Polar bears can be seen anywhere on Sjuøyane. The polar bear distribution is strongly related to the distribution of sea ice. If there is drift ice around the islands it is more likely that there will be polar bears on the islands. Usually there are also a few polar bears remaining in the area over the summer. Reindeer and Arctic fox are also found on Sjuøyane.
As we cruise west across the Greenland Sea – the main outlet of the Arctic Ocean – we may encounter whales feeding in the productive waters of the north. Sightings of fin whales are common and blue whales have been seen in more recent years. As we begin to approach Greenland we will likely encounter the East Greenland pack ice, and if we are lucky we will see polar bears hunting for prey. The strong icy currents have isolated East Greenland from the Polar Basin, attracting large numbers of fish, seals and whales. Climatic conditions and the concentration of ice in the vicinity often create thick morning fog that vanishes with the onset of the midday sun. Our experts will inform and entertain us with fascinating discussions on plants, animals, ice, and early explorers like Nansen, Andree and Scoresby.
Conditions permitting, there may be a chance for kayakers to launch their sea kayaks and the rest of us to cruise in the sea ice with Zodiacs. Perhaps if we have had a good crossing, we may even have the opportunity to make our first landing on the Greenland coast, weather permitting. This stretch of coastline is ripe for exploration, with its many secrets locked in place by drift ice for up to eight months each year. Home to polar bear, snowy owl and musk ox, it’s the world’s largest national park, covering 972,000 square kilometres; most of which is inland ice and the rest a composite fjord landscape.
We will attempt to enter Kaiser Franz Josef Fjord, a remote and rarely visited fjord system with countless opportunities for exploration within the Northeast Greenland National Park. Cruising through Kong Oskar Fjord we will marvel at the geological beauty of the mountains and land in a few places to explore the landscape and wildlife of Greenland. We will then head south along the coast of Liverpool Land, with our passage dependent on ice conditions. We aim to reach Scoresbysund, the world’s largest fjord and a favourite hunting ground of the local Inuit. Massive glaciers dump into this fjord, the birthplace of the famous big Greenland icebergs. We hope to visit the remote Inuit community of Ittoqqortoormiit (Scoresby Town) and to hike across the tundra in search of ancient graveyards and summer villages occupied 3,000 years ago by Paleo-Eskimos. This area provides excellent opportunities for sea kayaking in its maze of calm, interconnecting waterways. We will keep a sharp eye out for musk oxen, Arctic hare and seals, and maybe if we are very lucky even a polar bear or narwhal. Scoresbysund offers many opportunities for walking cruising and kayaking so we will spend our days exploring the land, the ice and the sea.

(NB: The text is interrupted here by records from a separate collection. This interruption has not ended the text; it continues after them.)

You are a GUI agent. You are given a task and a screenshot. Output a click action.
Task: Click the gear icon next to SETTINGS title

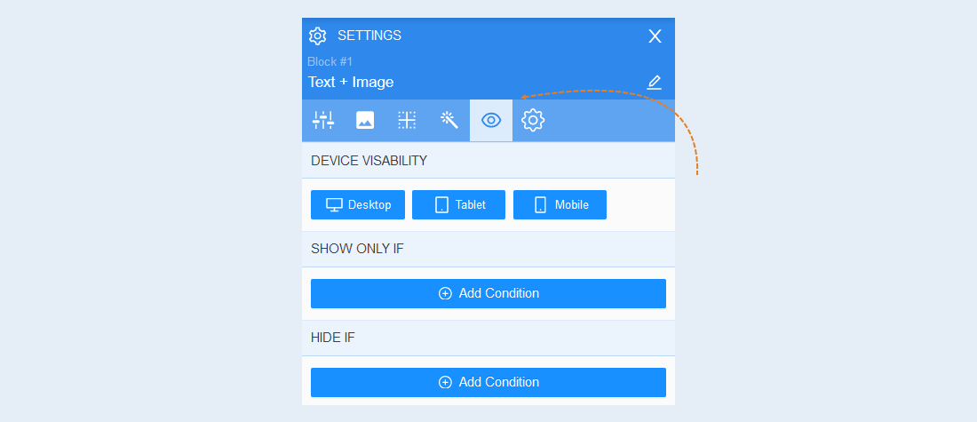pyautogui.click(x=318, y=36)
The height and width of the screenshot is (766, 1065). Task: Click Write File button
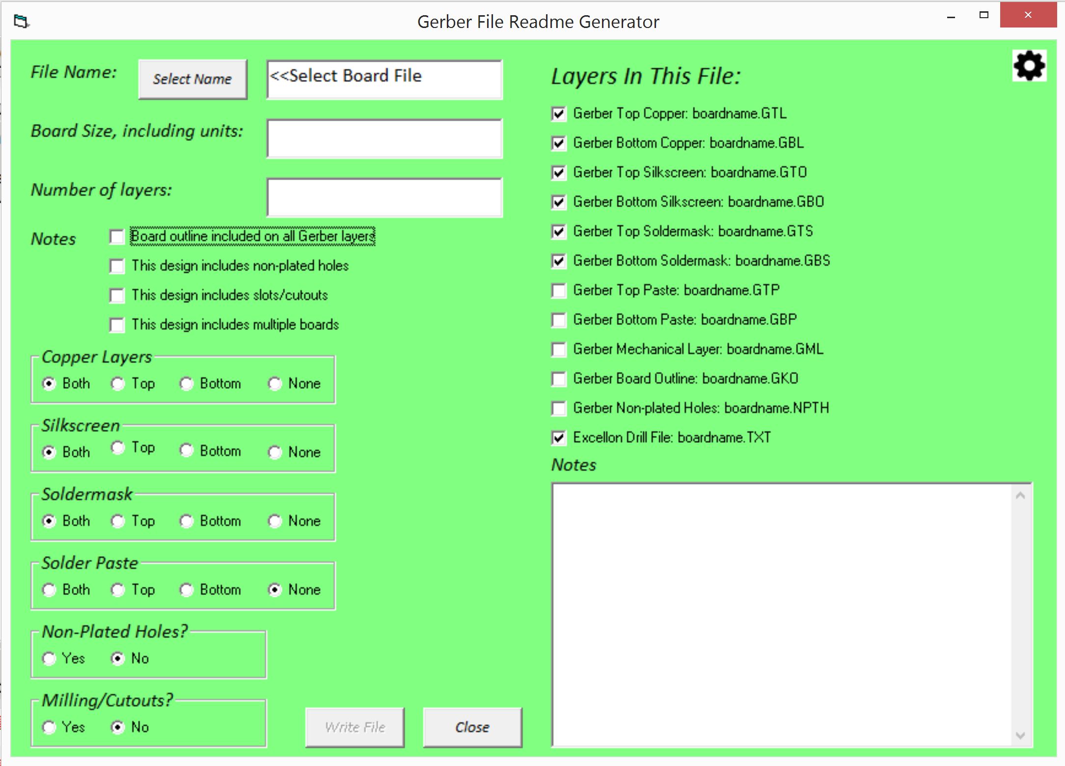tap(355, 727)
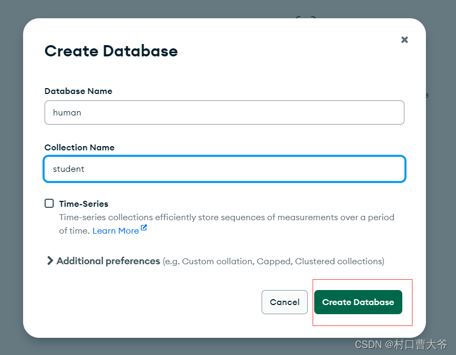Click the Time-Series checkbox label
Viewport: 456px width, 355px height.
coord(83,204)
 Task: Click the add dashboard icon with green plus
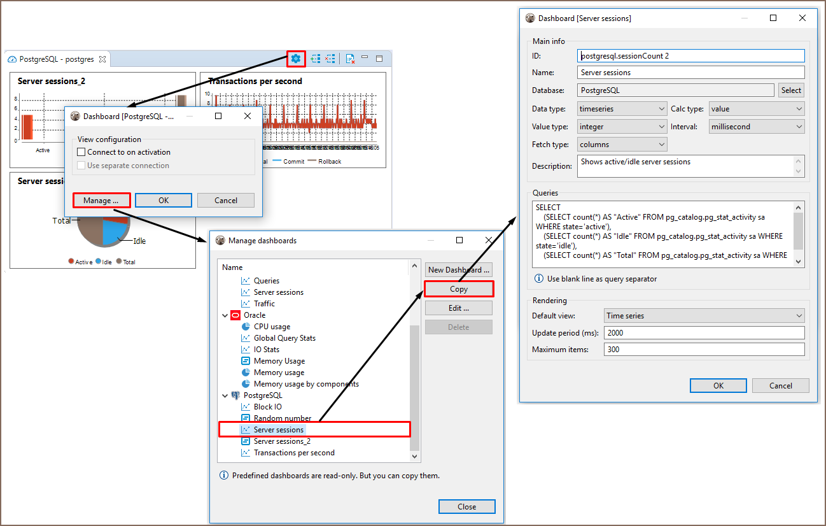pos(316,59)
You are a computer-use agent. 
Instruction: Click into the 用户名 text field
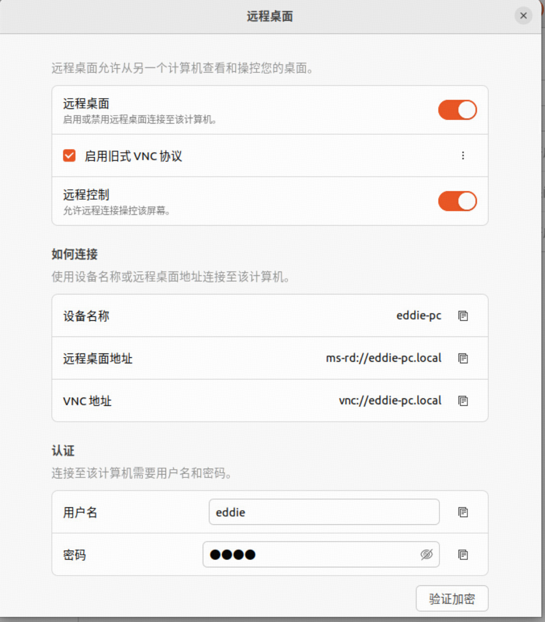323,512
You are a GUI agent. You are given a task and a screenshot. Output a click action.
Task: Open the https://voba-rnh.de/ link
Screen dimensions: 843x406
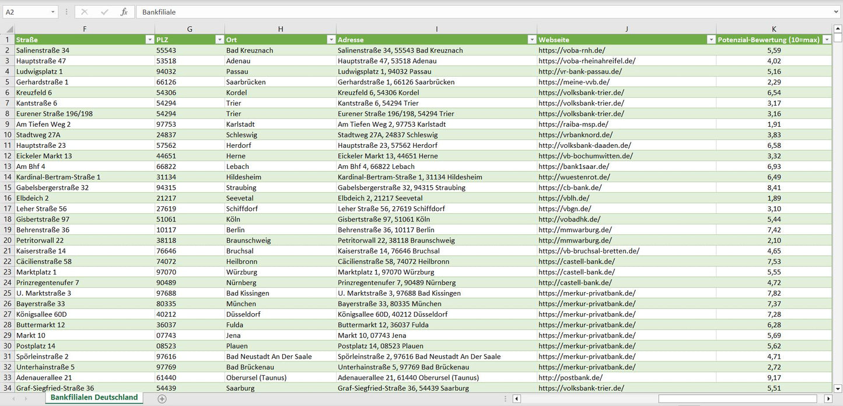(572, 50)
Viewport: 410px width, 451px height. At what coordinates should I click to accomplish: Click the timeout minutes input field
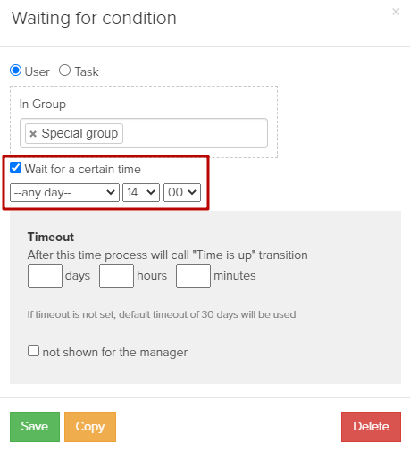click(193, 276)
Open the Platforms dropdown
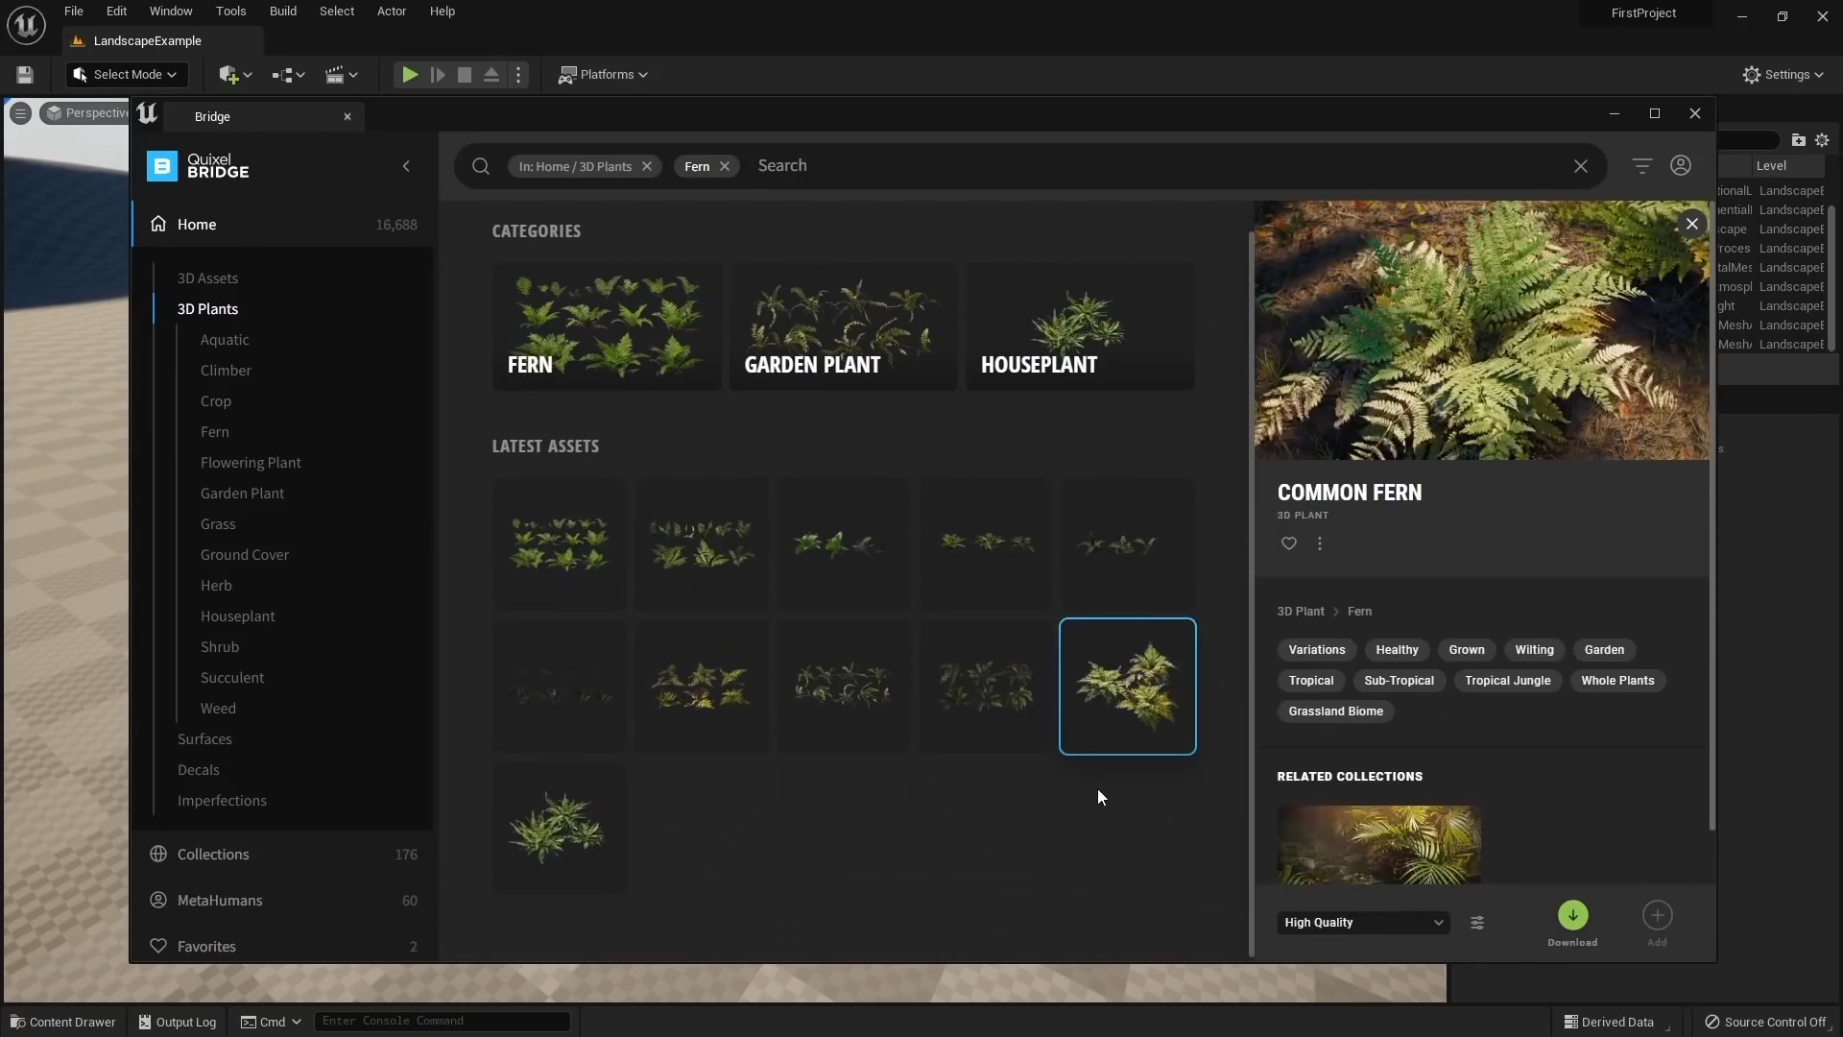The width and height of the screenshot is (1843, 1037). pos(604,74)

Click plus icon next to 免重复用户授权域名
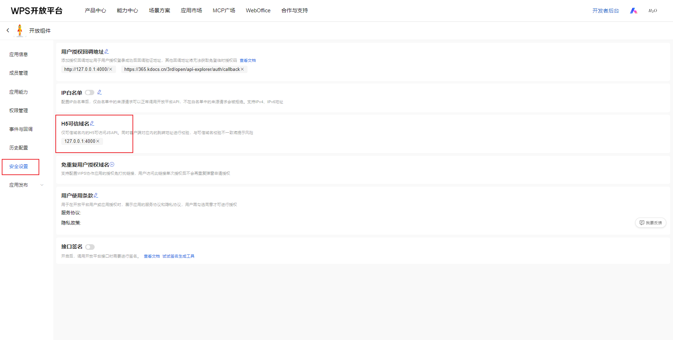click(x=112, y=165)
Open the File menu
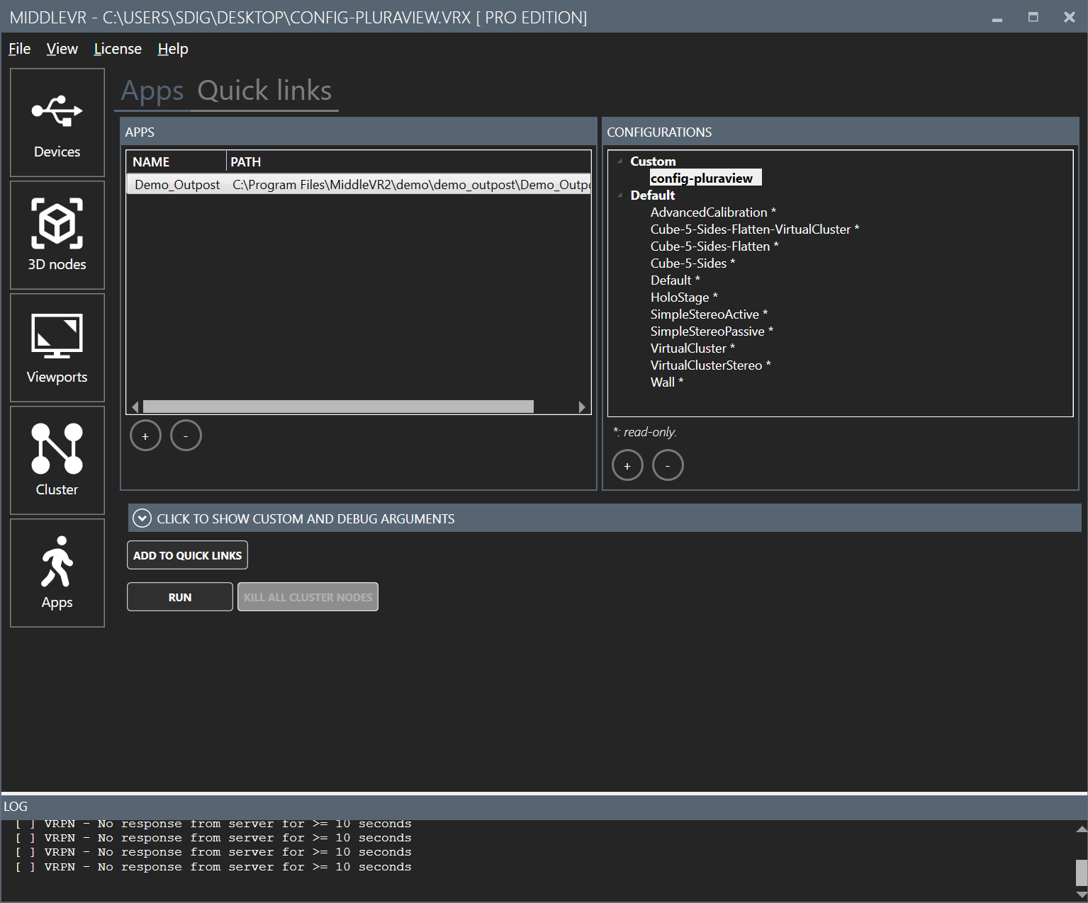The height and width of the screenshot is (903, 1088). (x=19, y=49)
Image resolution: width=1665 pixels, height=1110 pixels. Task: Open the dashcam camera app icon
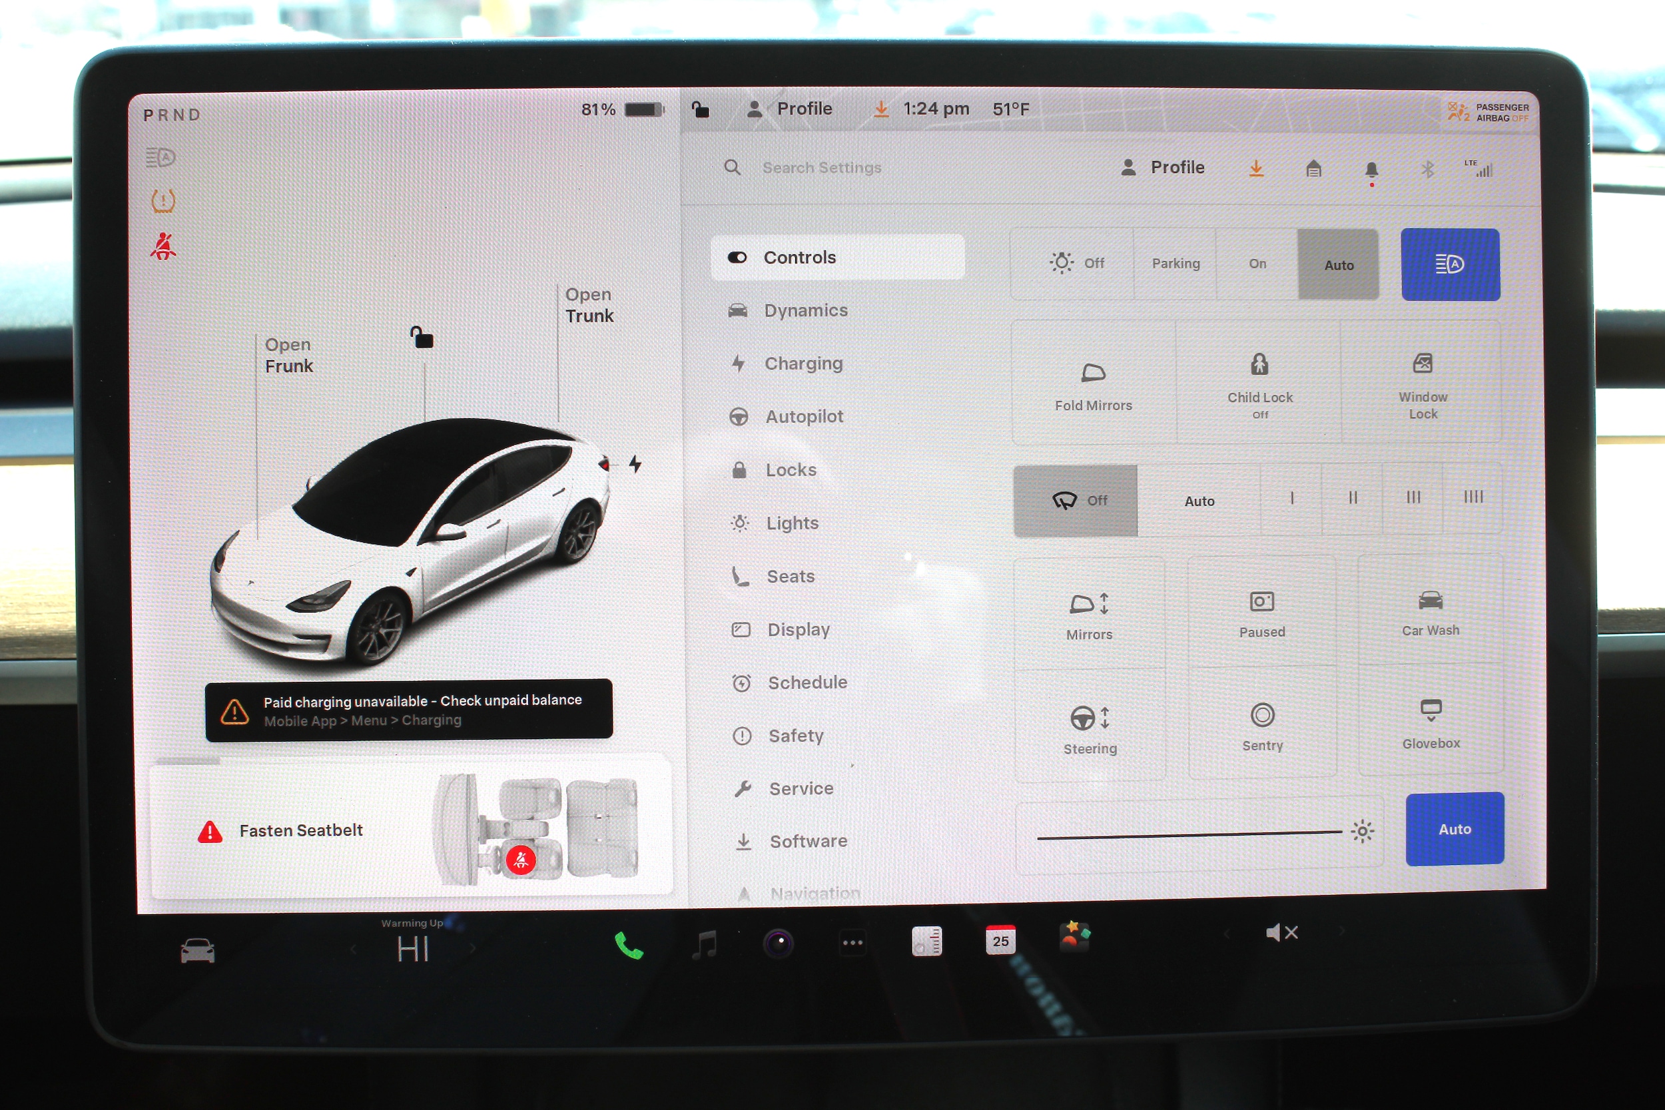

In the Denmark Strait, we sail towards Iceland. Keep a lookout for whale blows and the many seabirds that trail our ship in the ever present Arctic winds. Enjoy the time to reflect on your recent adventures, share and exchange photos, and soak in the fresh ocean air. As we near Iceland, you will find we are returning to the rest of the world as we encounter fishing vessels working the coastal waters.
During the early morning we arrive into the northern Icelandic town of Akureyri. Disembark and enjoy a scenic transfer to Reykjavik downtown or airport. Farewell your expedition team and fellow expeditioners as we all continue our onward journeys.
NOTE: Due to departure flight schedules out of Reykjavik, we recommend that passengers stay overnight in Reykjavik before continuing with your onward international travel arrangements.